Organisations must take swift action to resolve equal pay disputes, or risk facing protests and potential legal action from unhappy members of staff, experts have warned, following two days of widespread public sector strikes across the city of Glasgow.
An estimated 8,000 carers and service workers participated in the strike, thought to be one of the largest ever in the UK, in protest over a perceived lack of progress made by the city council in settling an equal pay claim over the underpayment of an estimated 12,000 staff.
The row dates back to 2006, when the council introduced a job evaluation scheme that sought to ensure men and women received equal pay. However, the scheme included a three-year payment protection provision for male workers who lost bonuses as a result, which meant female workers being paid less than their male counterparts in jobs deemed to be of equal value.
Paul Holcroft, associate director at Croner, told People Management the large costs involved in historical equal pay claims could deter organisations from addressing issues swiftly, but warned the scrapping of tribunal fees in 2017 could leave employers more susceptible to legal action from staff.
“The difficulty for employers is that employees who don’t feel they are being listened to, or where the matter is not resolved to their satisfaction, can seek a ‘free’ legal outcome,” he said.
“Additionally, because many of these cases relate to historic concerns or pay schemes which have since been replaced, many organisations are likely to struggle with the overall cost of resolving these claims. Therefore, they may shy away from addressing this initially, to avoid opening the floodgates to similar claims.”
Lawyers have estimated settling the equal pay claims could cost Glasgow City Council anything between £500m and £1bn. In 2012, Birmingham City Council paid a settlement of more than £757m after the Supreme Court upheld equal pay claims brought by employees working in traditionally female roles.

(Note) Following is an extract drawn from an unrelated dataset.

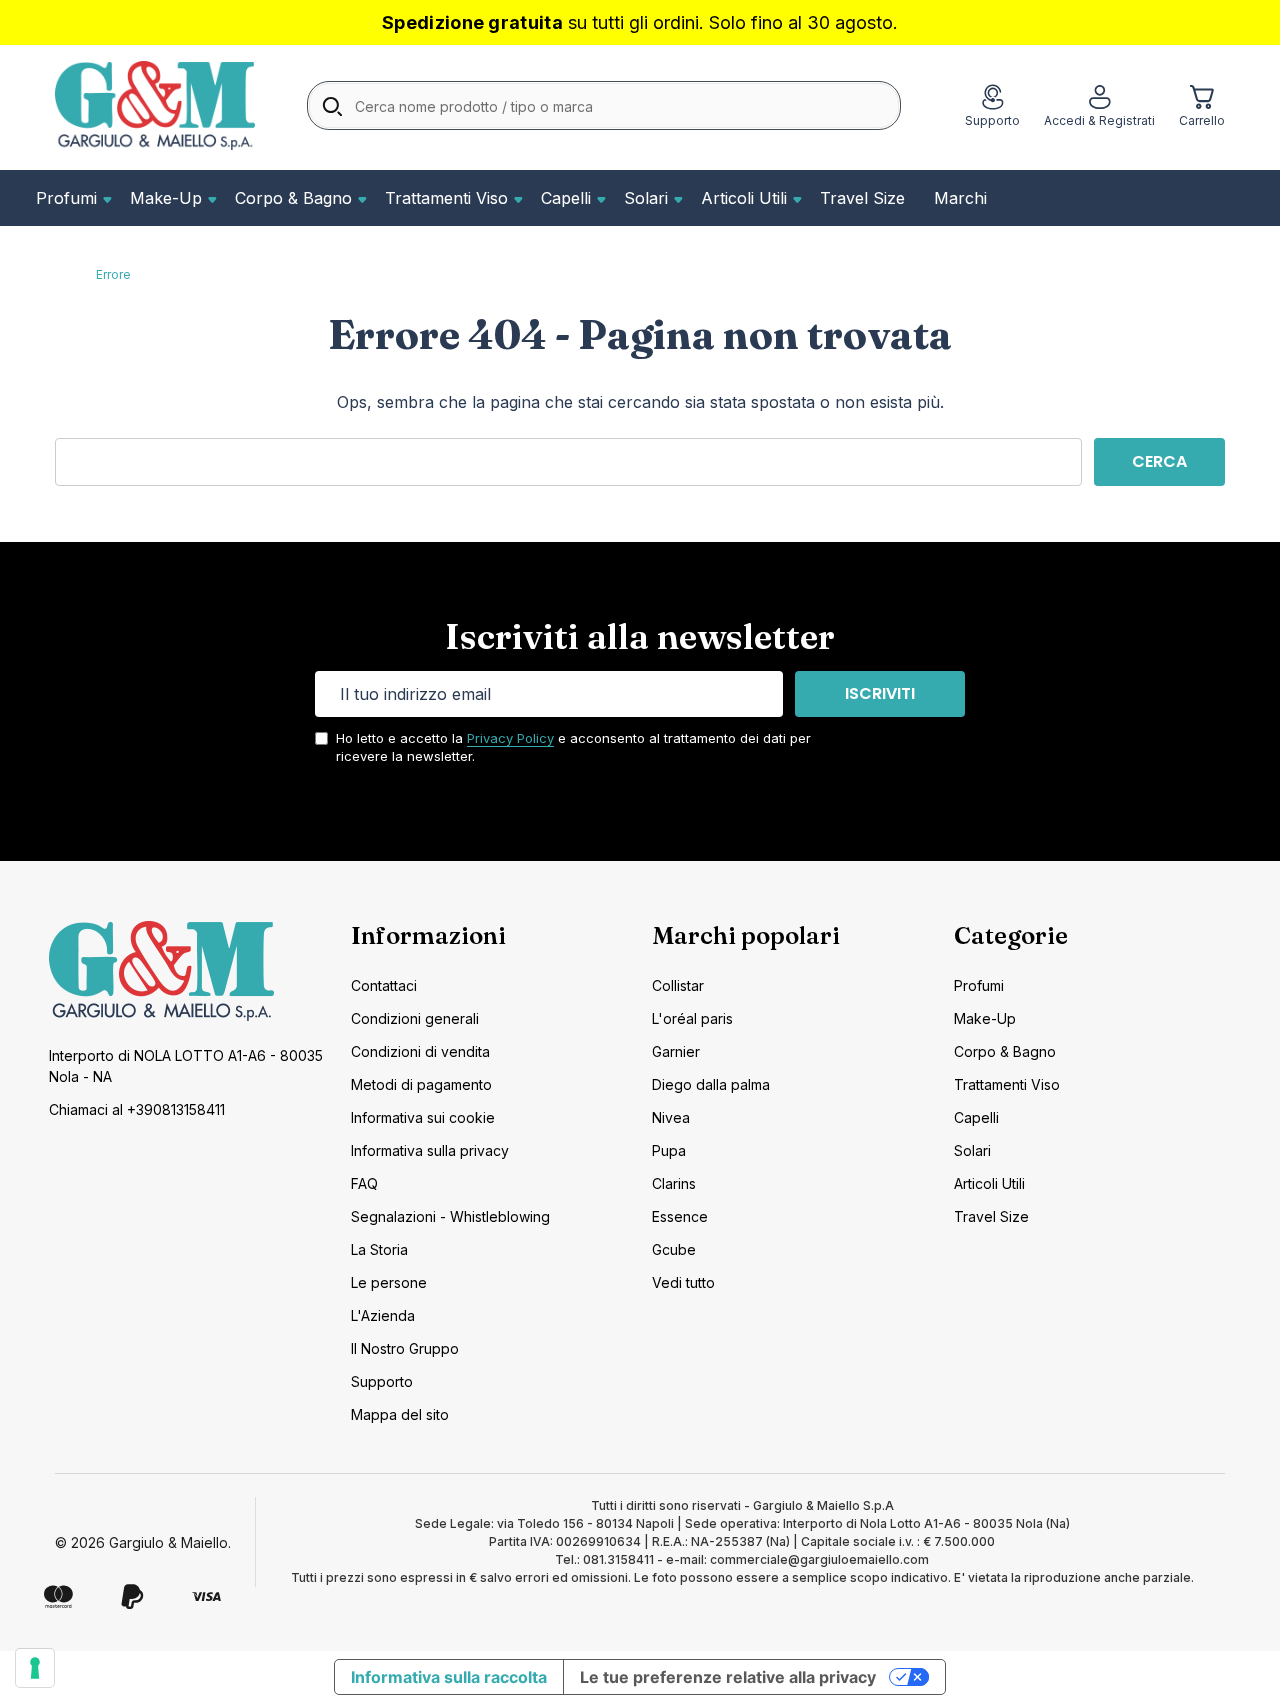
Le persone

The BBC also came under renewed fire over equal pay, after a damning report published today by the digital, culture, media and sport (DCMS) select committee suggested women working at the corporation were still earning less than their male counterparts despite working in comparable jobs.
The report, which called for an end to ‘invidious’ pay cultures, highlighted serious shortcomings in pay reform procedures, including a grievance process that can take more than a year to conclude.
A spokesperson from the BBC criticised the report for being “out of date”, but the chair of the DCMS committee Damian Collins MP said the organisation had failed to “advance equality of opportunity,” and was unable to explain why or how pay discrimination had been left unchallenged for so long.
“The BBC must take urgent action now if it is to restore its reputation on equal pay and win back the trust of staff,” he said.
“There must be a reduction in the time taken to resolve grievances.”